The patient, who had no history of psychiatric illness, reported that he was cheerful, active, and sociable prior to the onset of the illness and had no history of alcohol or substance abuse. Additionally, the patient had no known medical conditions or history of trauma/accidents, although he had undergone two cesarean sections in the past.
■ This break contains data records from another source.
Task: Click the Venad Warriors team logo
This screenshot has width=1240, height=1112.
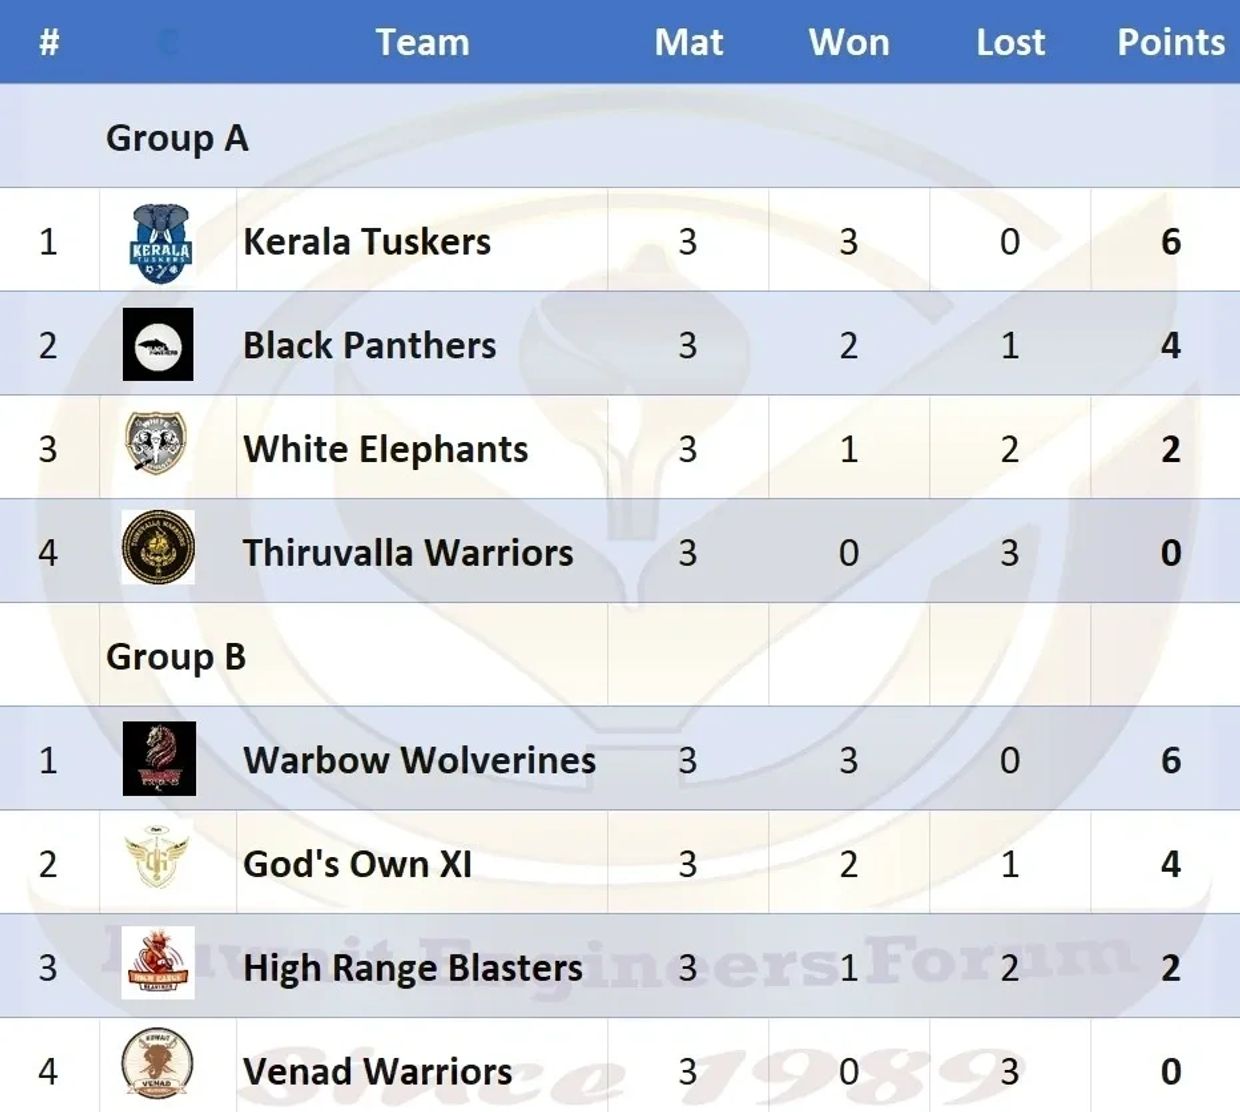Action: click(x=156, y=1064)
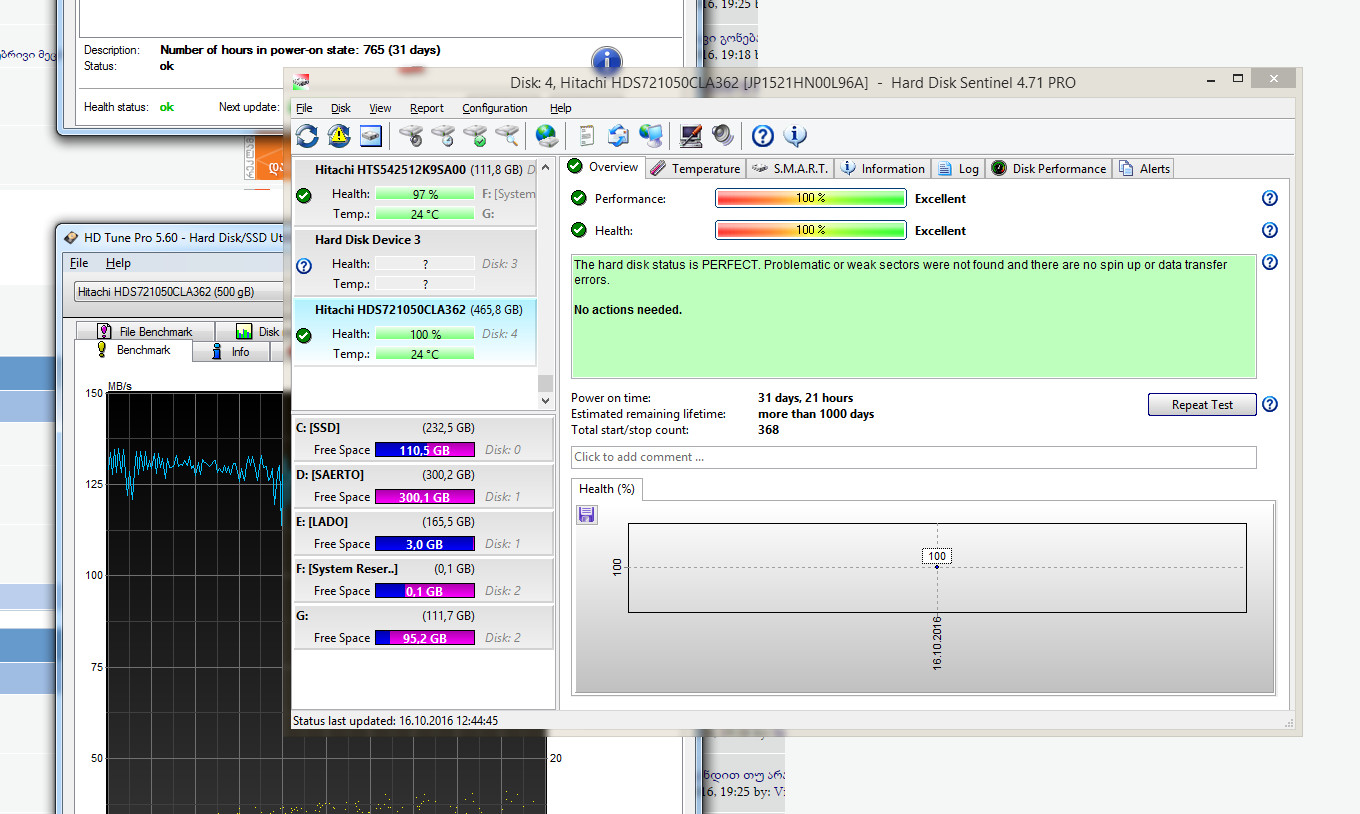Click the comment input field
Screen dimensions: 1360x814
coord(913,457)
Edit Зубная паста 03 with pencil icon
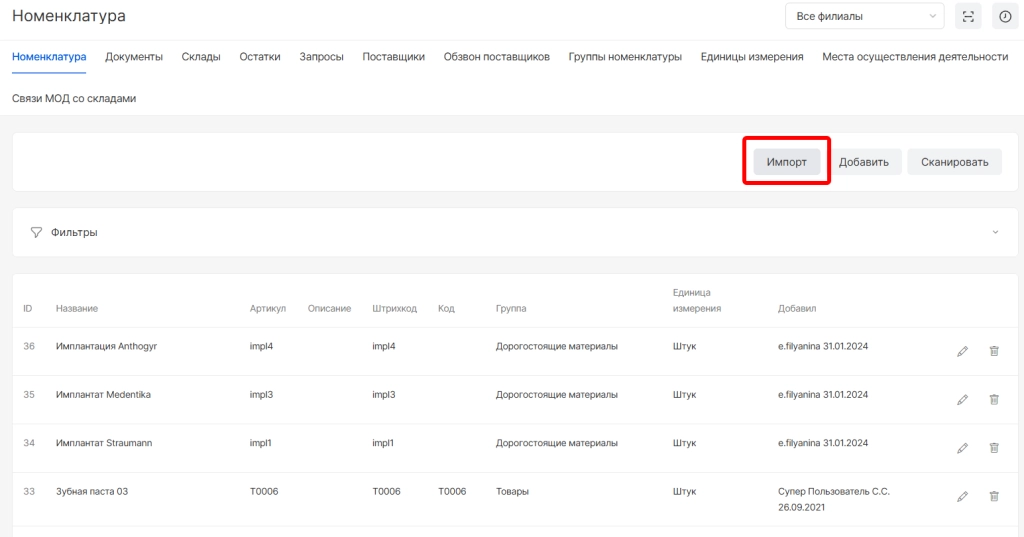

The patient exhibited delusional misidentification consistent with Capgras syndrome, and antipsychotic treatment with 3 mg/day of paliperidone was initiated. According to DSM-5 criteria, the clinical presentation was consistent with a psychotic disorder characterized by sudden-onset delusional misidentification symptoms in a patient without a prior psychiatric history. Approximately one month after treatment initiation, the patient presented for a psychiatric follow-up examination. In this second psychiatric evaluation, clinical observations and information obtained from the family indicated no improvement in the patient’s symptoms. The patient stated, “An unknown man has taken my husband’s place, and I am afraid of him” and “He is deceiving everyone, and everyone believes him.” A relative noted that these symptoms began after flu-like symptoms and that there had been no previous episodes of this kind.

Treatment was subsequently increased to 6 mg of paliperidone. According to family observations and clinical interviews, a slight decrease in the intensity of delusional beliefs was noted. Due to loss of follow-up, no post-treatment diagnostic tests or psychiatric evaluations were conducted. No adverse effects were reported during the short follow-up period; however, the short observation period limits the assessment of the drug’s tolerability.